神宮に刻まれた“エスコバーの7球”
DeNAは12日、敵地でヤクルトに6-1で快勝した。
投げては先発・東克樹の好投とエドウィン・エスコバーの好アシストもあって相手打線を封じ、打っては4番・牧秀悟に飛び出した待望の今季1号が逆転弾。開幕10試合を終えて5勝5敗、勝率を5割に戻して順位も3位に浮上している。
先発・東は初回に先制点を奪われるものの、3回に牧が逆転2ランを放つと勢いに乗った。

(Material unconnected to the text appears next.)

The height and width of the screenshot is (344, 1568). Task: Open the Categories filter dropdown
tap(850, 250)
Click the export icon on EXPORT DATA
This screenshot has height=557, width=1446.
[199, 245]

6回には女房役の山本祐大が自身初となる三塁打を放ってこの間に加点。7回には絶好調・宮﨑敏郎に4号ソロが飛び出し、4-1と着実にリードを拡大していく。
ところがその裏、球数100が迫る東が先頭のホセ・オスナにセンター前に運ばれると、中村悠平の打球は投ゴロ併殺と思いきや二塁ベースカバーに入った牧が送球を焦ったのか捕球ミス。一時は二塁アウトの判定も、これがヤクルトからのリクエストで判定が覆り、無死一・二塁となったところで東はマウンドを降りた。
しかし、後を受けた三嶋一輝は1球もストライクが入らず四球。無死満塁となると、今度はエドウィン・エスコバーにスイッチ。絶体絶命の場面での出番となったが、長岡秀樹をツーシームで詰まらせて投ゴロ併殺に仕留めると、残った二死二・三塁のピンチも代打・川端慎吾を見逃し三振に斬って見事に火消し。無失点で切り抜けた。
12日放送のCSフジテレビONE『プロ野球ニュース』に出演した館山昌平氏は、まずひとつ目の勝負のポイントとして「7回裏、無死満塁のところですよね」と振り返る。
大ピンチを7球で切り抜けたエスコバーには、「素晴らしい投球。もう絶体絶命でしたから」と称賛のコメント。
「三嶋投手が四球を出してしまったところから、長岡選手も良いボールを待って打たなければいけないところですが、待っていてもなかなか打てる投手じゃないですからね。150キロ後半のボールを投げてきますから」と1球で勝負が決した点には理解を示しつつ、「川端選手に対しても、156キロで見逃し三振。打てるボールはひとつもなかったですね」と称えると、MCを務めた真中満氏からも「今日のMVPはエスコバー投手ですね」といった声が挙がった。
また、もう一つのポイントには「3回、牧選手の1号2ラン」をプッシュする。
1点を追う3回表の攻撃は、先頭の佐野恵太が死球で出るも、続く林琢真がフルカウントからの速球に手が出ず見逃し三振。ランエンドヒットを仕掛けていたため、佐野が二塁でアウトとなって三振ゲッツーに。一気に二死走者なしとなってから、宮﨑が内野安打で出て牧の2ランへと繋がっていた。
館山氏はそんな流れも振り返りながら、「三振ゲッツーから、3人で終わってしまうと相手に流れが行ってしまうというところを宮﨑選手が粘ってなんとか繋いだ」という粘り強い攻めを評価。
そのうえで、この日のヤクルト先発・高橋奎二が「スライダーが入らず、右打者に対しての曲がるボールで苦しんでいた」と苦戦していたことにも触れ、「なかなか修正できずにまっすぐとチェンジアップに頼っていたところで、狙い澄まして逃さずに打った牧選手がすごかったですね」とし、様々な要素が重なって飛び出した一発だったと解説した。
王者・ヤクルトとの最初のカードは1勝1敗のタイで終え、これで勝率も5割に戻したDeNA。良い流れのまま、2位・阪神とのホーム3連戦に臨んでいくことができそうだ。